• **Listed records**:
----------------------------------------

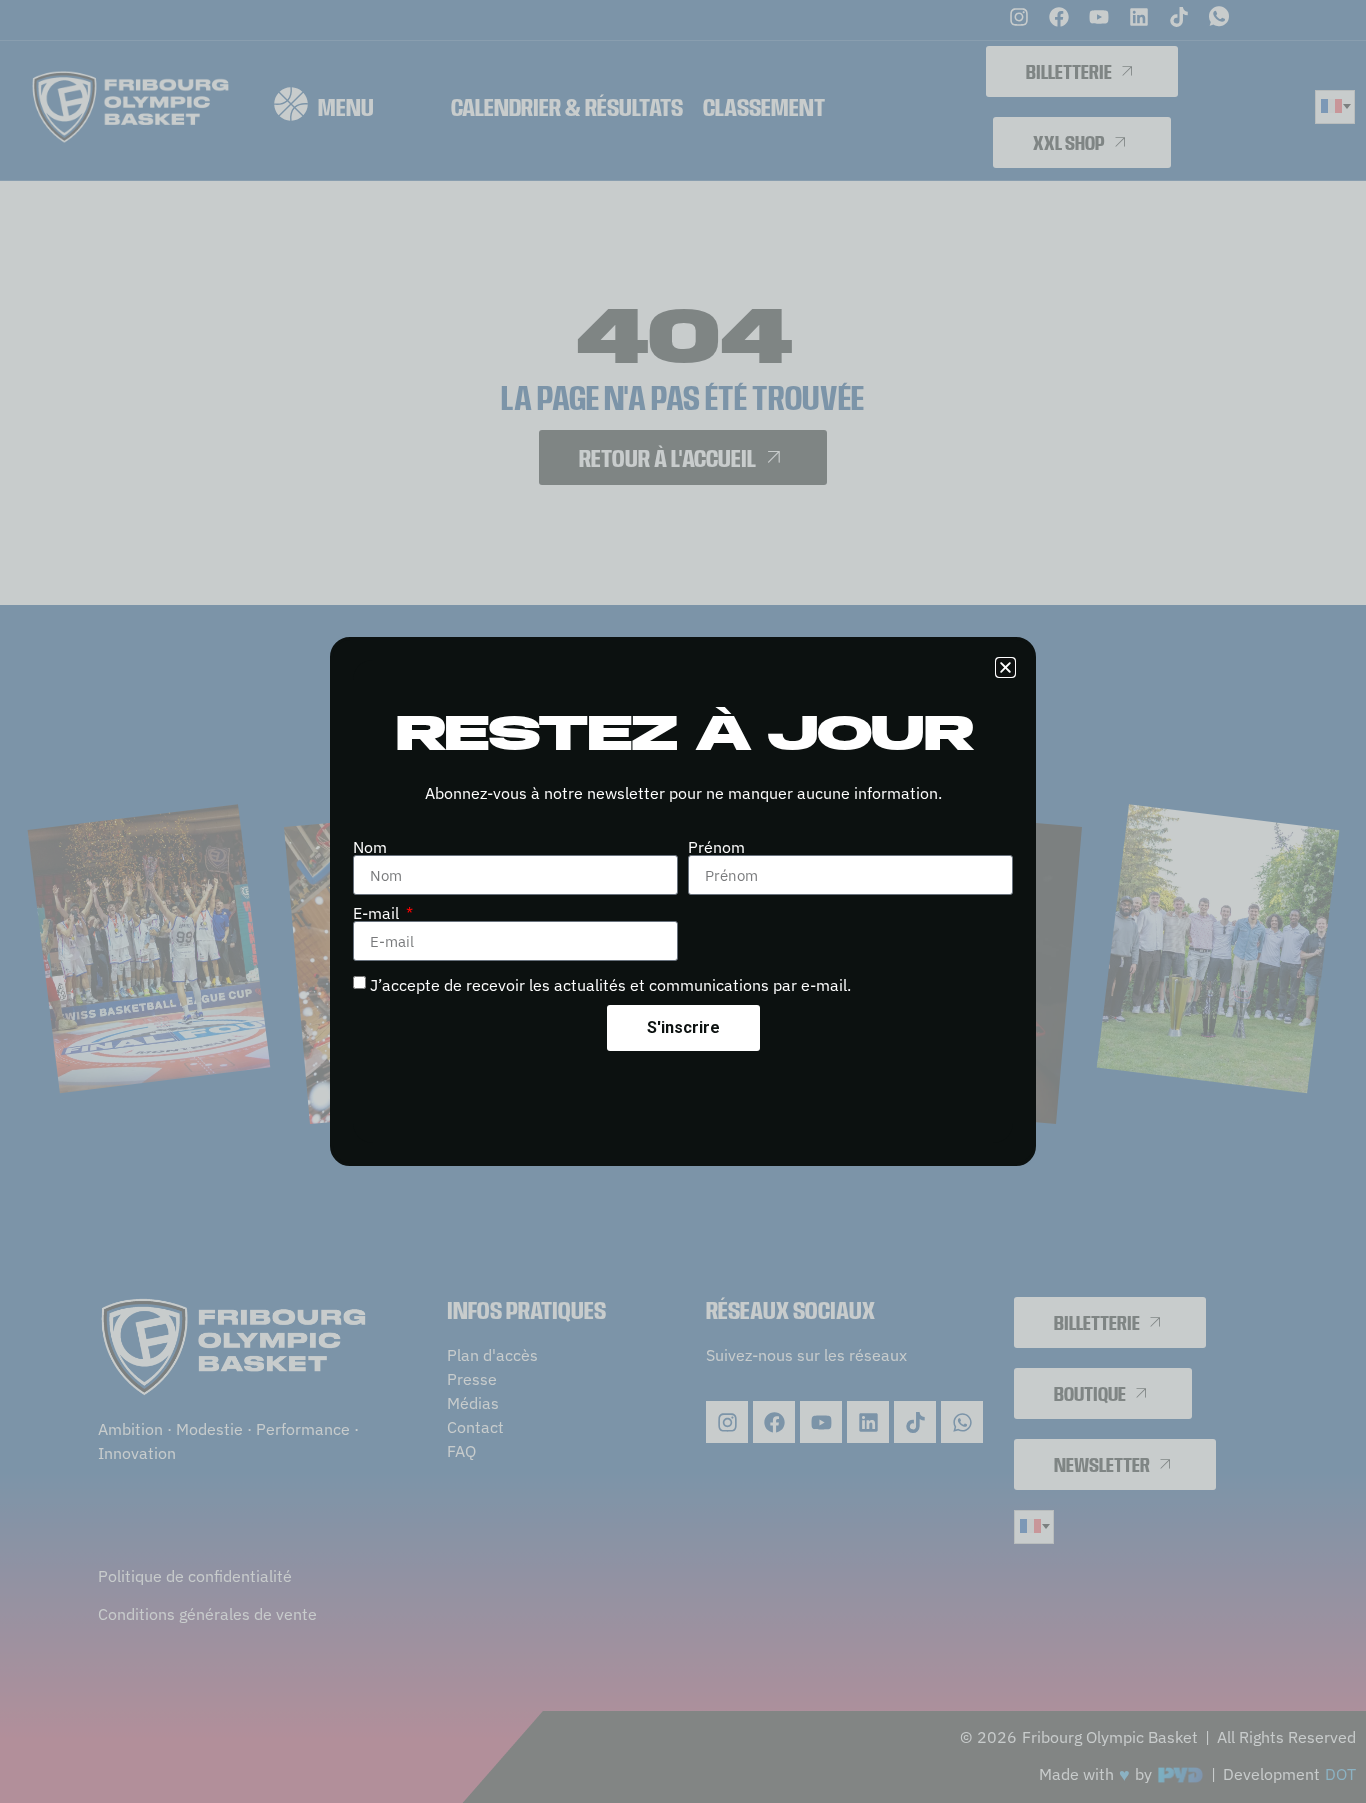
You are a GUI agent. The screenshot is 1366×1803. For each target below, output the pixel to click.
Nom (370, 847)
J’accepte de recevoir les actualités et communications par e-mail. (610, 985)
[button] (1005, 667)
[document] (683, 901)
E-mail (378, 913)
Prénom (716, 847)
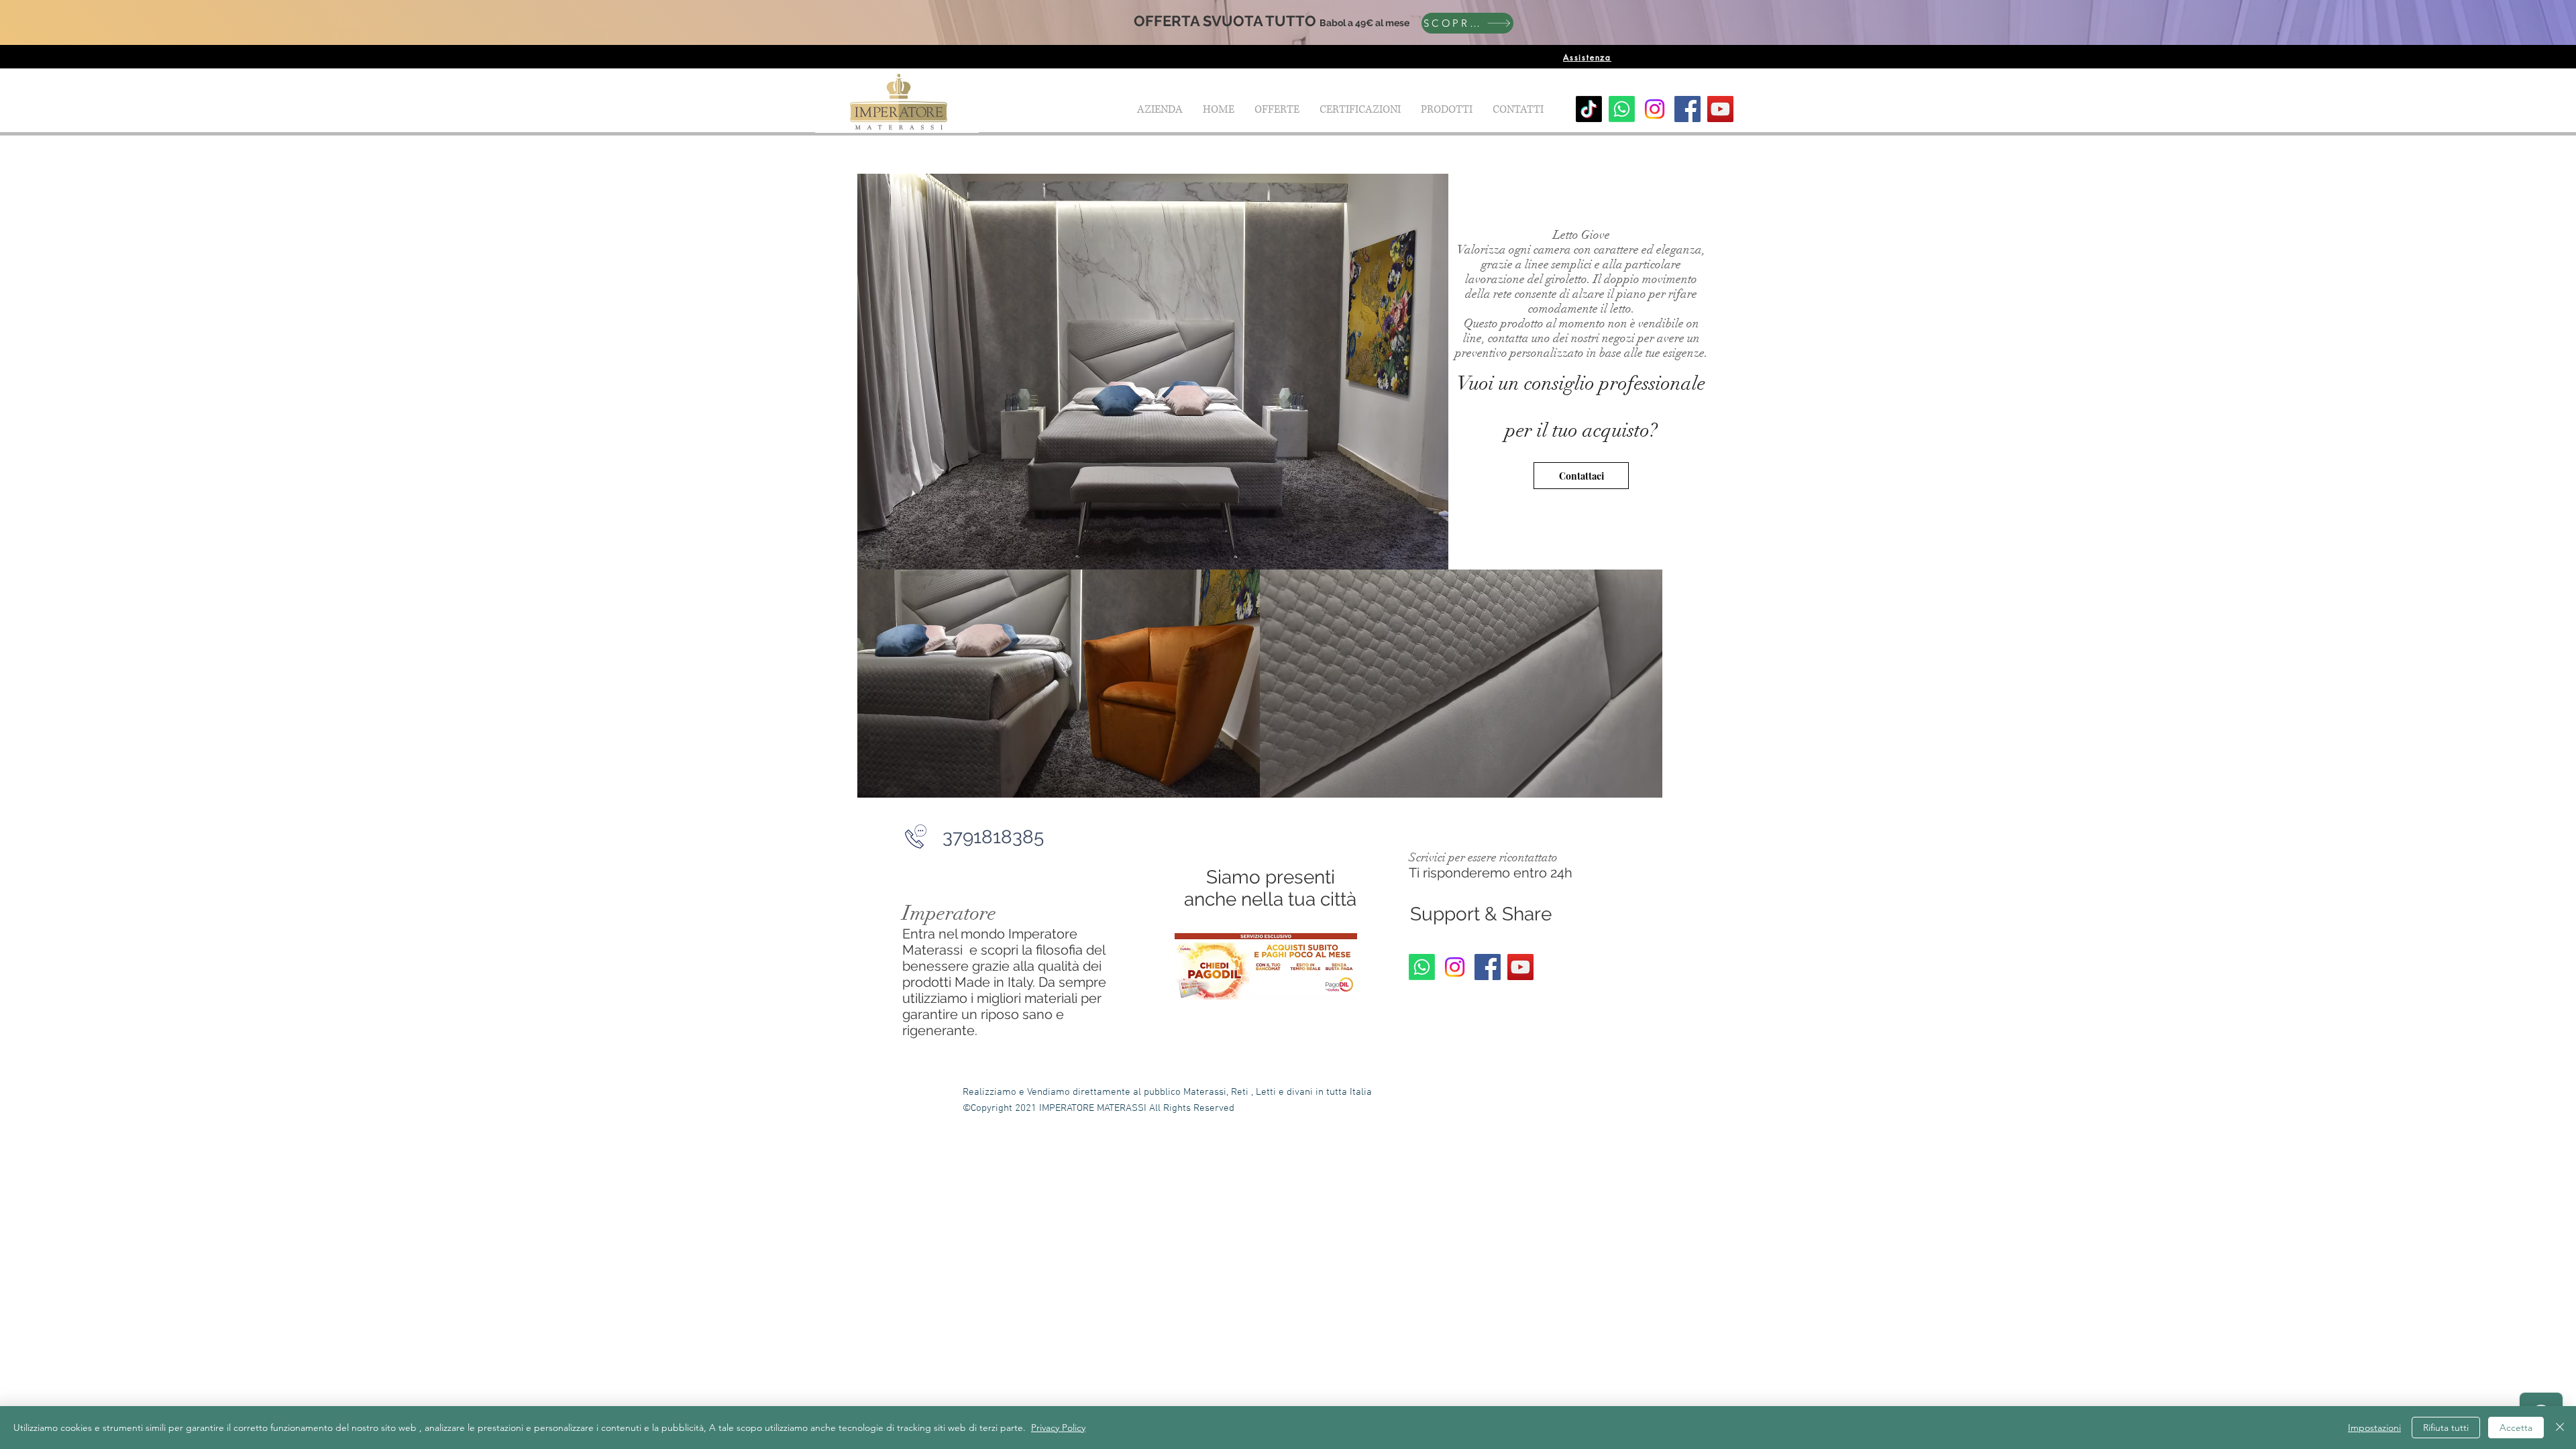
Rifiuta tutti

----------------------------------------

Without the pictures, print all of the records exactly.

You are a GUI agent. The screenshot is 1366×1803. For each target below, output the pixel to click.
Nom (370, 847)
J’accepte de recevoir les actualités et communications par e-mail. (610, 985)
[button] (1005, 667)
[document] (683, 901)
E-mail (378, 913)
Prénom (716, 847)
Rifiuta tutti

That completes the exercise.